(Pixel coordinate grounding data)
● ● ● ● ● ● ●

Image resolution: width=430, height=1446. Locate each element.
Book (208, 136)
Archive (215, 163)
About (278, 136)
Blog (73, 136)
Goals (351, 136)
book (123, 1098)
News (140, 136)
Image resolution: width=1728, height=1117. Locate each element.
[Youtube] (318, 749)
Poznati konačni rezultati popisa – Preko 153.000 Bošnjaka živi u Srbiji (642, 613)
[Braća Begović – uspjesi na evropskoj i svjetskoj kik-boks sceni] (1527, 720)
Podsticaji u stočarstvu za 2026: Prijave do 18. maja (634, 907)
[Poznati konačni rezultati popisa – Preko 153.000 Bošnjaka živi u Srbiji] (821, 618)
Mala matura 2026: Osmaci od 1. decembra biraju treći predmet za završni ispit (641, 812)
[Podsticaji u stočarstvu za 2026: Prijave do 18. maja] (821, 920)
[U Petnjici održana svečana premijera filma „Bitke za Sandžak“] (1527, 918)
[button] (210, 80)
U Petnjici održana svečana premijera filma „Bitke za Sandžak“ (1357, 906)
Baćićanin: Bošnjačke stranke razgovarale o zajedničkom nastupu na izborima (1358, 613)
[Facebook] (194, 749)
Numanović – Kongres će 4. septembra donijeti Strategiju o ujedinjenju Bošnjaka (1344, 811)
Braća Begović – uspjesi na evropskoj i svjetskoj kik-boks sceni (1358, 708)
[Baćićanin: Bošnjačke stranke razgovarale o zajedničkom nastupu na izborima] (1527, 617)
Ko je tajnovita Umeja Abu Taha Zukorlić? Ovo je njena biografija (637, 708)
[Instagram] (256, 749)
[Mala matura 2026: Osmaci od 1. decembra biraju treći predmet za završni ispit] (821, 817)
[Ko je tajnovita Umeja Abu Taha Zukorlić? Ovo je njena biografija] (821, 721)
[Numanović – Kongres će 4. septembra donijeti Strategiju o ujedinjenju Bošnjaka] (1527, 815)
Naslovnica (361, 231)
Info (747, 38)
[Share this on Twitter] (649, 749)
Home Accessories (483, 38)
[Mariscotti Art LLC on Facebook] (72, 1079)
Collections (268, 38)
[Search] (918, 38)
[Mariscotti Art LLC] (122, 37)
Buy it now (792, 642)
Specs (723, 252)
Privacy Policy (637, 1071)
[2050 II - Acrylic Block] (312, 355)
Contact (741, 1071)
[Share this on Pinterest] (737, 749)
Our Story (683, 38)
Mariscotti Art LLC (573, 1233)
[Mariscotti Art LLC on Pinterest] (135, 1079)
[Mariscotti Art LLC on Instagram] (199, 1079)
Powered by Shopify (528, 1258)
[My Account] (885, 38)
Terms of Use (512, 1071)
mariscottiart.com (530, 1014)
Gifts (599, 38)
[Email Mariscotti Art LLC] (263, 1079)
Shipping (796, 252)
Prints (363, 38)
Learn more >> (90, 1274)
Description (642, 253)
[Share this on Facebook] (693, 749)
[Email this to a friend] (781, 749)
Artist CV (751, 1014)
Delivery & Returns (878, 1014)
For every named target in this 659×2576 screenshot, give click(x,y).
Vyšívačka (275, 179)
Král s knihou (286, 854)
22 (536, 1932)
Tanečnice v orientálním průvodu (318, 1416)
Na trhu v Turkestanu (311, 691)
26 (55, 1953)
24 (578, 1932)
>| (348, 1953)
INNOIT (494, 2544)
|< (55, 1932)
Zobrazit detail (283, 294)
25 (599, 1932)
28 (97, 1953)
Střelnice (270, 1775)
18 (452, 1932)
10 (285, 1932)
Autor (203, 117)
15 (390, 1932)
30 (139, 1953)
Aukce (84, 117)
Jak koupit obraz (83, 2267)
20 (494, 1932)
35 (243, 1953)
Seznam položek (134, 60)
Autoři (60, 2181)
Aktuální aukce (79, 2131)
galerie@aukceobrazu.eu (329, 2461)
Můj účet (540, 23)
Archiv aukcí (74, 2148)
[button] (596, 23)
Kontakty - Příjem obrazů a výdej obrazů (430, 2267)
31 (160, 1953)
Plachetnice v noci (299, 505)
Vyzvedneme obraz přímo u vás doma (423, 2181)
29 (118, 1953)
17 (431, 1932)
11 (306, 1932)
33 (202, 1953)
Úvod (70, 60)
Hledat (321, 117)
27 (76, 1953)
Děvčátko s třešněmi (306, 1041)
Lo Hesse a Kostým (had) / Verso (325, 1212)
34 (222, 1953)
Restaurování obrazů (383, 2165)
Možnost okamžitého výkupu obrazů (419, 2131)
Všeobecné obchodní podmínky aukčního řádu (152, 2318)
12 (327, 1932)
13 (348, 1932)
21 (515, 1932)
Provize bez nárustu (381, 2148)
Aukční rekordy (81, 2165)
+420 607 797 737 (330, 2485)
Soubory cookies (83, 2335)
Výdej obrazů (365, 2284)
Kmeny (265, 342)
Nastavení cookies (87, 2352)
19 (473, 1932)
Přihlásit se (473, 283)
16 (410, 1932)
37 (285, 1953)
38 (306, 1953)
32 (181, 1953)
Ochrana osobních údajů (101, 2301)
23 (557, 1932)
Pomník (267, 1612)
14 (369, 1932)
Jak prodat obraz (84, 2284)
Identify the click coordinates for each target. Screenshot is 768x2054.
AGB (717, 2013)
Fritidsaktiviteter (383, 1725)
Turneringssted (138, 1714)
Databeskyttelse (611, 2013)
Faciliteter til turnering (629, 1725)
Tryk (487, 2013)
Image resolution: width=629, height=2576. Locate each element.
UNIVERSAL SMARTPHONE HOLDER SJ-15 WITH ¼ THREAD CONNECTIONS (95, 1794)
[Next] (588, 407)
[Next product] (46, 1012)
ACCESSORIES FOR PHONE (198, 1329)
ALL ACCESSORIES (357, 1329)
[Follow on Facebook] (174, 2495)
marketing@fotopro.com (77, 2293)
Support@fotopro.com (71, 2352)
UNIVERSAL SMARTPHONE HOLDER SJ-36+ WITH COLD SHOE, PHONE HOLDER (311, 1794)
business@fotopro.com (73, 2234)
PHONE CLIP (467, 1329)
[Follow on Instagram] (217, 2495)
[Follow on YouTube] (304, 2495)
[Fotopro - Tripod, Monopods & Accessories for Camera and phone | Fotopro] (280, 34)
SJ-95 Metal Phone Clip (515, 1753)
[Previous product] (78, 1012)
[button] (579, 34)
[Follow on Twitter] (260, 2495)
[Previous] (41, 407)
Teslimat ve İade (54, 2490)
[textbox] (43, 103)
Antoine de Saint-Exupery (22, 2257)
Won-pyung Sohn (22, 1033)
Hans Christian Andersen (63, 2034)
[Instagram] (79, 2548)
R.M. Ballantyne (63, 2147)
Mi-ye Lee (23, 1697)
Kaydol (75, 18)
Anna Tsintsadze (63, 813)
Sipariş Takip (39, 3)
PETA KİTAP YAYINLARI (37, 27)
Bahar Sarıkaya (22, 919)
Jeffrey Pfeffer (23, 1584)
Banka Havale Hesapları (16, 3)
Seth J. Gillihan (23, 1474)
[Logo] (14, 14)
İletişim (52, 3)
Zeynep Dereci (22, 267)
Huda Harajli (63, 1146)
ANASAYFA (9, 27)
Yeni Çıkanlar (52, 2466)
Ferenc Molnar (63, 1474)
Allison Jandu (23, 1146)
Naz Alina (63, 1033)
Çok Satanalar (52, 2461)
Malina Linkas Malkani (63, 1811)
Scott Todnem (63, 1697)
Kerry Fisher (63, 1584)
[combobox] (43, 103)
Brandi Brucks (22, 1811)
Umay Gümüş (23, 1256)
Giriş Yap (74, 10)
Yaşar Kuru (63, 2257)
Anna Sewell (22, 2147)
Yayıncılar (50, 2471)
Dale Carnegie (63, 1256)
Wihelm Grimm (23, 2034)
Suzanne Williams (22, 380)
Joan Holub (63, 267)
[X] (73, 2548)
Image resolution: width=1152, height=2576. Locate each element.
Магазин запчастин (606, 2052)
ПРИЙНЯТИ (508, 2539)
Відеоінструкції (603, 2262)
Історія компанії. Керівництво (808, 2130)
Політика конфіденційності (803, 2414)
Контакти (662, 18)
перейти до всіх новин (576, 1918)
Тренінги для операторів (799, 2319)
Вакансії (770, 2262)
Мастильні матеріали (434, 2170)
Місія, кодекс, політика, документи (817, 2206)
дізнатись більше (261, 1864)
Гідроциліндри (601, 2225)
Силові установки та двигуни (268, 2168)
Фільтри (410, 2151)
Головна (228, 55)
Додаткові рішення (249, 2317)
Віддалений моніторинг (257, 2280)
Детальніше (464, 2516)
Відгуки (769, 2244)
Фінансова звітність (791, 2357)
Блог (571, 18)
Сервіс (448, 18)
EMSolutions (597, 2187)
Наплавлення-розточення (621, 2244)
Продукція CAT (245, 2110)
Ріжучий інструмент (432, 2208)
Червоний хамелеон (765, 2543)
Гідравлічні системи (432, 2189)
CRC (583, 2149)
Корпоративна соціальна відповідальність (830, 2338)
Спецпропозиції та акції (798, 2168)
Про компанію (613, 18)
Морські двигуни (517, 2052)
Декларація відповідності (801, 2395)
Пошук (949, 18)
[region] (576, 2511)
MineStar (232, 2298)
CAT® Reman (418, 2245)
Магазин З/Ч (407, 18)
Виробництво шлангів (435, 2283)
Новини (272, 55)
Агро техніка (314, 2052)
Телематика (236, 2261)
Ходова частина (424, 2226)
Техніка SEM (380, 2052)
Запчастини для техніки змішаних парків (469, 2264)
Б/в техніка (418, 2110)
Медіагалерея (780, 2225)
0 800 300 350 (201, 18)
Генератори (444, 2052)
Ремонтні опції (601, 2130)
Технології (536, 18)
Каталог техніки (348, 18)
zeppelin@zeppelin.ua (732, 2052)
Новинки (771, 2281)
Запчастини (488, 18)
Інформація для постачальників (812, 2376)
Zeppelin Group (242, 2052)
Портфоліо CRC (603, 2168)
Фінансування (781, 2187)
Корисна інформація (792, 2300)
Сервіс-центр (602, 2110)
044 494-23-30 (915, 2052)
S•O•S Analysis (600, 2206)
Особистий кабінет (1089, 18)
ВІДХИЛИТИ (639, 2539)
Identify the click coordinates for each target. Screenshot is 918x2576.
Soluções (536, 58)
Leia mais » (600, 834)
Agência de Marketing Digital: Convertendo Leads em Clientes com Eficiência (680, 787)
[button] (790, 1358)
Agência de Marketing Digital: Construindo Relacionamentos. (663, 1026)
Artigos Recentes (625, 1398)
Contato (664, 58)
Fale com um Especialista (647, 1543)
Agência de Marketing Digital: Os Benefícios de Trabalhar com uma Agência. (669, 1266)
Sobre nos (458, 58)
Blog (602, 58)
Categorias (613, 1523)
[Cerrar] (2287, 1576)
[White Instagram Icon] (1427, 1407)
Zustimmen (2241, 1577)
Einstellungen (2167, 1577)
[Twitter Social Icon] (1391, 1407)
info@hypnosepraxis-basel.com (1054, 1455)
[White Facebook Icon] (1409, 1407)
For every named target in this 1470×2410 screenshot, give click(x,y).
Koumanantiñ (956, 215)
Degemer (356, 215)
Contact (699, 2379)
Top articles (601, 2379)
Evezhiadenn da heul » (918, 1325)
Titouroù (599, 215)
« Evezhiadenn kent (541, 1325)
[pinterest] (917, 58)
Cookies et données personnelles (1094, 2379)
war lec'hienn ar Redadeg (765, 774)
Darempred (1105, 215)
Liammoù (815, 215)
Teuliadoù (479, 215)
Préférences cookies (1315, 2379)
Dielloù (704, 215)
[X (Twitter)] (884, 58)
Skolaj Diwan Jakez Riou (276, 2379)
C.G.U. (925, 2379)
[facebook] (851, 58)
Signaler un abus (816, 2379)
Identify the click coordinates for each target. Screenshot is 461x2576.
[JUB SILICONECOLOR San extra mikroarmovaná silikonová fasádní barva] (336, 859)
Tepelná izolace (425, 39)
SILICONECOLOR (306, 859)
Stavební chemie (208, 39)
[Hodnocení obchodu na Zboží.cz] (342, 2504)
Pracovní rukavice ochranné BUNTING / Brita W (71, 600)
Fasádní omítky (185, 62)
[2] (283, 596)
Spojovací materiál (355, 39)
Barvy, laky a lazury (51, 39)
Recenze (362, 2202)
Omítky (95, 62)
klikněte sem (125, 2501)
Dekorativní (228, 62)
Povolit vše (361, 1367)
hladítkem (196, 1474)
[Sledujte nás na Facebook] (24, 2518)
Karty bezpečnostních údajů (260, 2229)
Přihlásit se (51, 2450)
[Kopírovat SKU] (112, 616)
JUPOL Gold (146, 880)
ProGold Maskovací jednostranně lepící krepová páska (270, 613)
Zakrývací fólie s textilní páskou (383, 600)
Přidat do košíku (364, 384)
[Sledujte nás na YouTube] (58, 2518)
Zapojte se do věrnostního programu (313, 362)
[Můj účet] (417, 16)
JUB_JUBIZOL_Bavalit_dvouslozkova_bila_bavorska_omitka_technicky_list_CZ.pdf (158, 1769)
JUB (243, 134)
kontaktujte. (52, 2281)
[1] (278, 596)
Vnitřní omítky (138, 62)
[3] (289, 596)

● ● ● ● ● ● ●

* Your objective: Only the lines above from the line containing "MineStar (232, 2298)" through the line containing "Contato (664, 58)" should be retyped, exactly and with both ends included.

* Exercise output:
MineStar (232, 2298)
CAT® Reman (418, 2245)
Магазин З/Ч (407, 18)
Виробництво шлангів (435, 2283)
Новини (272, 55)
Агро техніка (314, 2052)
Телематика (236, 2261)
Ходова частина (424, 2226)
Техніка SEM (380, 2052)
Запчастини для техніки змішаних парків (469, 2264)
Б/в техніка (418, 2110)
Медіагалерея (780, 2225)
0 800 300 350 (201, 18)
Генератори (444, 2052)
Ремонтні опції (601, 2130)
Технології (536, 18)
Каталог техніки (348, 18)
zeppelin@zeppelin.ua (732, 2052)
Новинки (771, 2281)
Запчастини (488, 18)
Інформація для постачальників (812, 2376)
Zeppelin Group (242, 2052)
Портфоліо CRC (603, 2168)
Фінансування (781, 2187)
Корисна інформація (792, 2300)
Сервіс-центр (602, 2110)
044 494-23-30 (915, 2052)
S•O•S Analysis (600, 2206)
Особистий кабінет (1089, 18)
ВІДХИЛИТИ (639, 2539)
Identify the click coordinates for each target. Screenshot is 918x2576.
Soluções (536, 58)
Leia mais » (600, 834)
Agência de Marketing Digital: Convertendo Leads em Clientes com Eficiência (680, 787)
[button] (790, 1358)
Agência de Marketing Digital: Construindo Relacionamentos. (663, 1026)
Artigos Recentes (625, 1398)
Contato (664, 58)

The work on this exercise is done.